Project No: FE0007377
Performer: University of Wisconsin System


Contacts
Robert Romanosky
Crosscutting Research
Technology Manager
National Energy Technology Laboratory
3610 Collins Ferry Road
P.O. Box 880
Morgantown, WV 26507-0880
304-285-4721
Robert.romanosky@netl.doe.gov

Rick Dunst
Project Manager
National Energy Technology Laboratory
626 Cochrans Mill Road
P.O. Box 10940
Pittsburgh, PA 15236-0940
412-386-6694
richard.dunst@netl.doe.gov

John Perepezko

Principal Investigator
University of Wisconsin
1509 University Avenue
Madison, WI 53706
608-263-1678
perepezk@engr.wisc.edu

Duration
Award Date:  09/01/2011
Project Date:  08/31/2014

Cost
DOE Share: $300,000.00
Performer Share: $0.00
Total Award Value: $300,000.00

Performer website: University of Wisconsin System - http://www.wisconsin.edu/

Crosscutting Research - University Training and Research

Multi-Scale Computational Design and Synthesis of Protective Smart Coatings for Refractory Metal Alloys

Project Description

The proposed effort will advance the performance of refractory metals by integration of high temperature coating processes uniquely by means of modeling and experimental verifications in a focused, staged development. The ultimate goal of the proposed study will be to deliver the key enabling coating technology for at least a 400 degrees Celsius (°C) increase of the metal operating temperature from 1200°C to 1600°C.
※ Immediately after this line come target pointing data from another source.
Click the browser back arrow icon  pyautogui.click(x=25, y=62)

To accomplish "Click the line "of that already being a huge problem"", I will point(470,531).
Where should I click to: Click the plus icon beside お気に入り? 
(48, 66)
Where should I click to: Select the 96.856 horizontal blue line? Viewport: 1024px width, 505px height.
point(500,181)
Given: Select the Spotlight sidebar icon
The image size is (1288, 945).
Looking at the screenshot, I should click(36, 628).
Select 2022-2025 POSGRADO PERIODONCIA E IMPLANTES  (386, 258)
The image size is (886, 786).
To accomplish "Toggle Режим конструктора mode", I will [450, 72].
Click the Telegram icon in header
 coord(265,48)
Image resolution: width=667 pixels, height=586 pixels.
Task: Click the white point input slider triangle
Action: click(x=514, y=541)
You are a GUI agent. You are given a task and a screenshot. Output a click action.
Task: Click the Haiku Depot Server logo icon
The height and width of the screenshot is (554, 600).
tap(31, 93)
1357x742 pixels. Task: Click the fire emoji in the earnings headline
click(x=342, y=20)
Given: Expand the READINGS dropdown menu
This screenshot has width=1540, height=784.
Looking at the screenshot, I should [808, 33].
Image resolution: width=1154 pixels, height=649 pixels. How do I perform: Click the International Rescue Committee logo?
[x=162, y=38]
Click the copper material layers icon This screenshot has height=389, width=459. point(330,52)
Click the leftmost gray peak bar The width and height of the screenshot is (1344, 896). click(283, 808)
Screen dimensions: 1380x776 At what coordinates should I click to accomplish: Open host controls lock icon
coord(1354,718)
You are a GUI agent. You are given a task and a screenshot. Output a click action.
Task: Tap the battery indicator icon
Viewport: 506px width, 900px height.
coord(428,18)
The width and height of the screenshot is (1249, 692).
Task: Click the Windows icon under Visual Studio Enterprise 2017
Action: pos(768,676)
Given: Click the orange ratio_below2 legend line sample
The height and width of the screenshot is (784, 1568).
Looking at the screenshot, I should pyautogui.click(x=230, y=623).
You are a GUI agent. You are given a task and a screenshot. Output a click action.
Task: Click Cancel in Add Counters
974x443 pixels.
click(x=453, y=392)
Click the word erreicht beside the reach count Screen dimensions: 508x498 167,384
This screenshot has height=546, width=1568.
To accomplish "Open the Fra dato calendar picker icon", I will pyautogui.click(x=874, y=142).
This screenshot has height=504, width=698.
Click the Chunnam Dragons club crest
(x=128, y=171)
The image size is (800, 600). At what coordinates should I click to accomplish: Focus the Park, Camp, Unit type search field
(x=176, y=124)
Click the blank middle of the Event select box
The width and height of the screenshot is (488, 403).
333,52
Program Background and Project Benefits

This project will employ a new smart coating concept for refractory metal-borosilicide and -aluminide systems in order to provide a 400 °C increase in temperature resistance beyond that of current Ni-based superalloys in materials. Improvements to high-temperature advanced-materials will promote the development of advanced power plant designs that can operate at higher temperatures and pressures, leading to improvements in efficiency and operational flexibility and resulting in lower operating costs.


Accomplishments

Niobium samples were coated with different ratios of Si-B and Mo-Si-B before undergoing oxidation testing. The presence of Nb2O5 was identified in the mixed oxides of samples at all ratios. Given the same Si:B ratios, the Mo-Si-B coating imparted enhanced oxidation protection to the Nb samples compared to the samples coated with Si-B only. These empirical results, along with computer modeling results, will be used to develop and test new refractory alloy coatings with the goal of increasing their useful operating temperatures.